See It, Mention It and Record It

Next year, small fleets will have to ‘see it, mention it and record it’ if they want to avoid being the scapegoat in Chain of Responsibility (CoR) cases. They need to be prepared and well informed. Diesel News finds out what they need to know, in our Owner Driver’s Guide to CoR.


See It, Mention It and Record It
Kym Farquharson-Jones, NHVR Senior Advisor – Chain of Responsibility.

When the new CoR rules come into force in July 2018, it marks a step-change in the way the regulators will look at who is responsible, if and when something goes wrong while a road transport task is taking place. The idea is, the onus will be on everyone involved in the supply chain to do the right thing and ensure the safe passage of goods from A to B.

We have previously covered the basics – the driver and risk areas. We examined what a small fleet operator or owner driver needs to think about and how they need to change their practices to avoid getting caught in the CoR net. The large corporations, who own most of the work small operators are ultimately sub-contracting for, have expensive lawyers and large compliance departments whose only job is to cover their backside.

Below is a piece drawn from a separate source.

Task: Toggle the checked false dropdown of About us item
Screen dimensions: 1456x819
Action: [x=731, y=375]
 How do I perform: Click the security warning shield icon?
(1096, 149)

The smaller operator can’t afford a compliance team, but can employ some smart and careful thinking to do the same job on their behalf. It is not intrinsically difficult, but it is vital to get it right. If you are seen to be in a compromising situation and haven’t done anything about it, you could be liable. More importantly, the real culprit who may have cornered the small operator into doing the wrong thing will not get away with it.

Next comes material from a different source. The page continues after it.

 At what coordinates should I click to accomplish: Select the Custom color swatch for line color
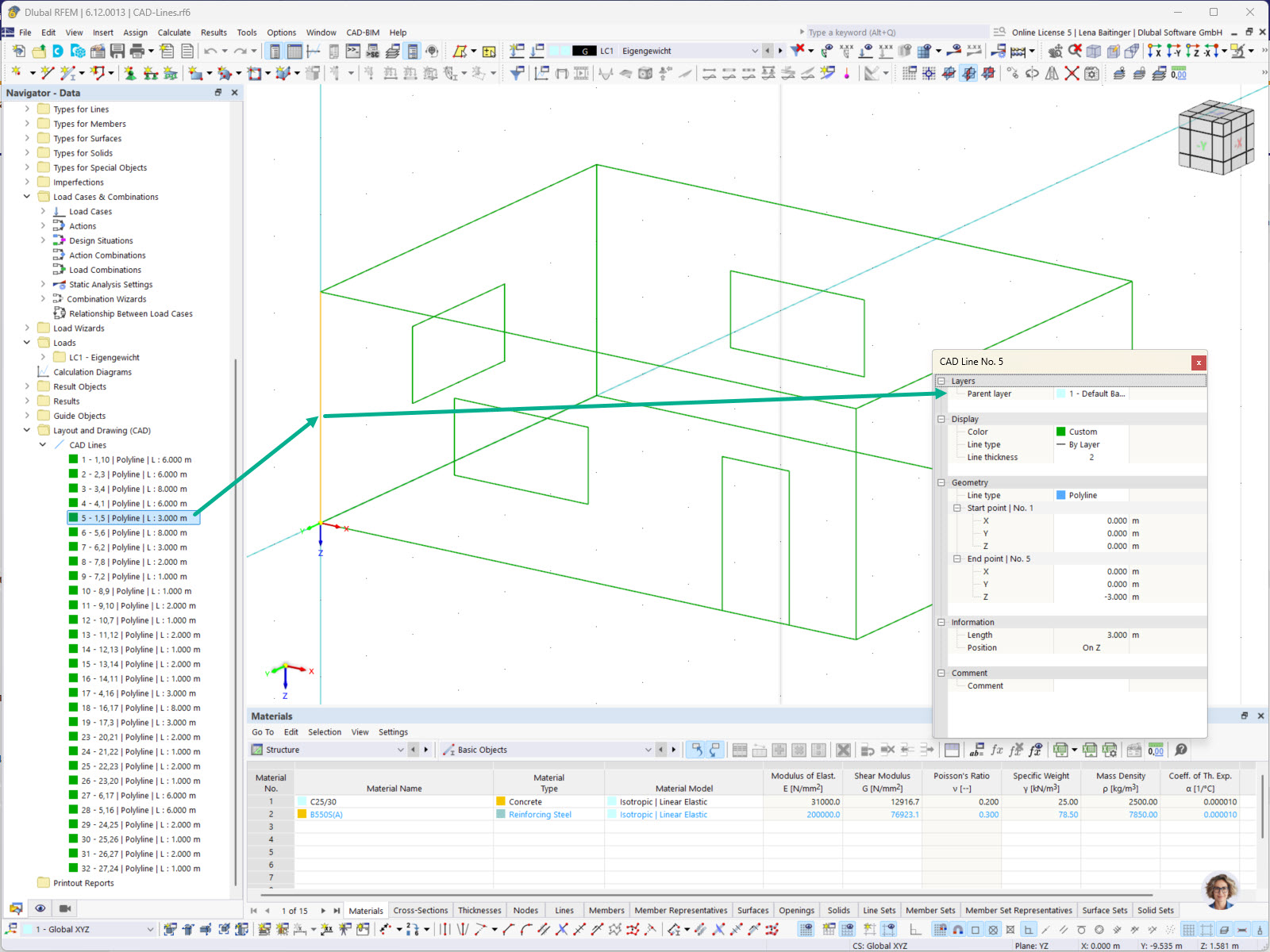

The new rules for 2018 see a change of emphasis in the way the CoR rules work and will be applied. The thinking behind the changes was to bring these rules into line with. and utilise the same philosophy as the workplace health and safety (WHS) regulations.

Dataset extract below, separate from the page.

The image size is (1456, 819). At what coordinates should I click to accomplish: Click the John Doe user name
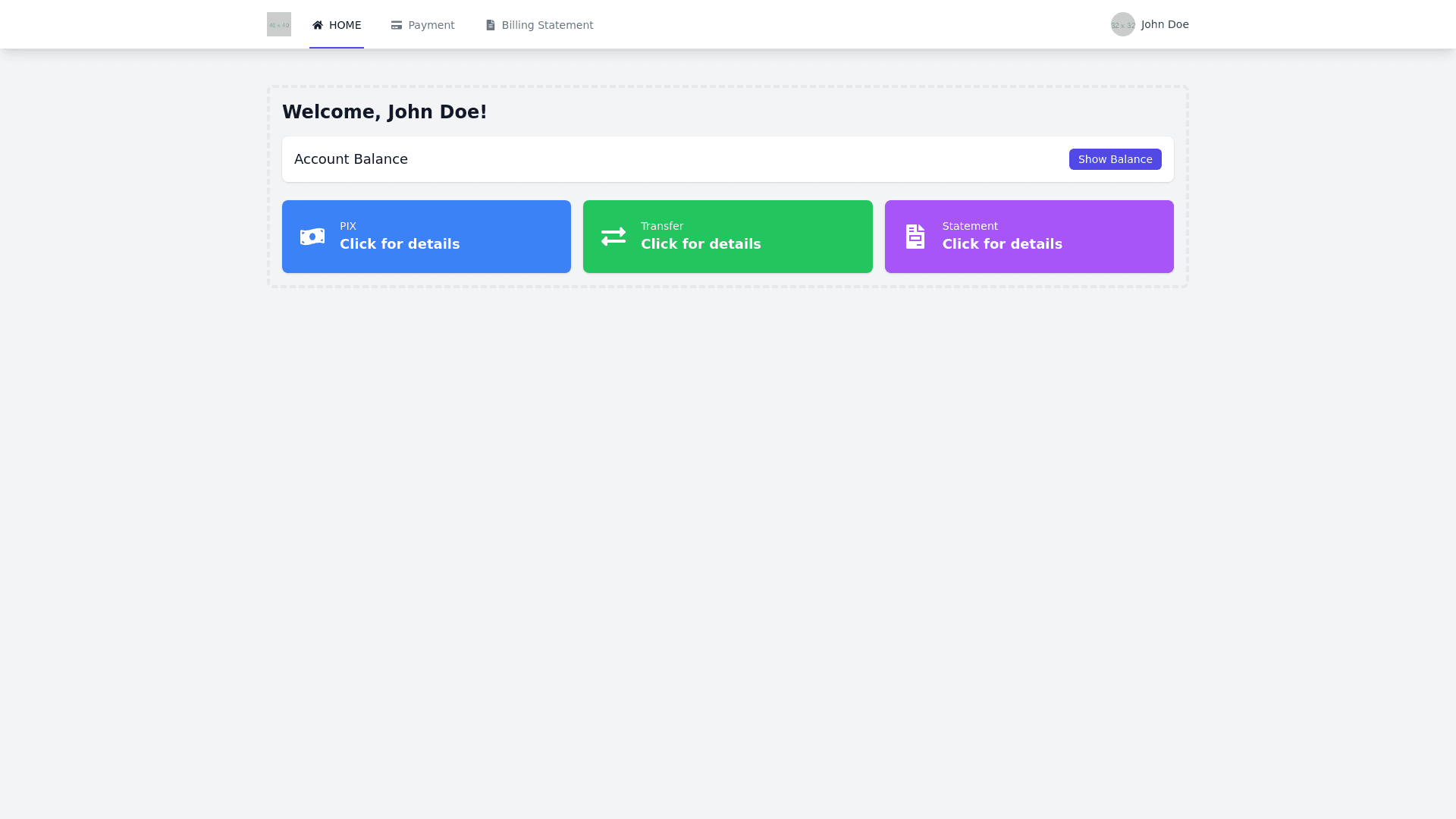[1165, 24]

Running Through a Scenario

The kind of issue we are talking about was outlined by Kym Farquharson-Jones, NHVR Senior Advisor – Chain of Responsibility. She draws down on her years as a police officer and an enforcement officer for the Department of Transport and Main Roads (TMR) in Queensland to paint a picture of an issue and what the consequences can be.

A truck pulls into a stevedore’s yard and a sealed container is loaded onto a vehicle and the driver is handed a container weight declaration. The vehicle then goes to exit the port precinct and on the weigh-bridge, the vehicle’s gross combination mass (GCM) exceeds the legal maximum.

“Who’s accountable in that situation?” asks Kym, talking to roomful of small operators and owner-drivers. “The driver, he’s number one, isn’t he? He’s accountable. The next person is the one who put the load on, the loader is accountable. The loading manager should have known as well. The packer, the consignor all of those people. The owner of the vehicle may not even be there and they are liable. All of these people, under our current rules could get the same infringement as this driver.

“How is it going to be different next year? There’s no more of this situation where the driver commits an offence and everyone’s in. What it will be is everyone who is a party in the chain has to make sure the action of the transport activity is safe. You have to make sure you are not going to breach mass, fatigue, load restraint, because these practices will be under scrutiny.

“‘So far as is reasonably practicable’ is the new definition. The onus will be on the prosecution, not on the defendant as it is now. They will have to prove you didn’t do everything you should have done. They are adding in vehicle standards. This means the maintenance of the vehicles, their roadworthiness will be under scrutiny by other parties in the chain. They have an obligation to ensure standards.”

This does not mean the shipper will want to crawl around under the truck, but if they see something which is not right, they will have an obligation to report it to the operator and ask them what they are going to do about it.

“I did an investigation, where a husband and wife were both executive officers of the company,” recalls Kym. “I asked her what she did in the company and she admitted she brought in sandwiches and tea to board meetings. In that situation, it is not good enough – anyone in that position has to know what the business is about.”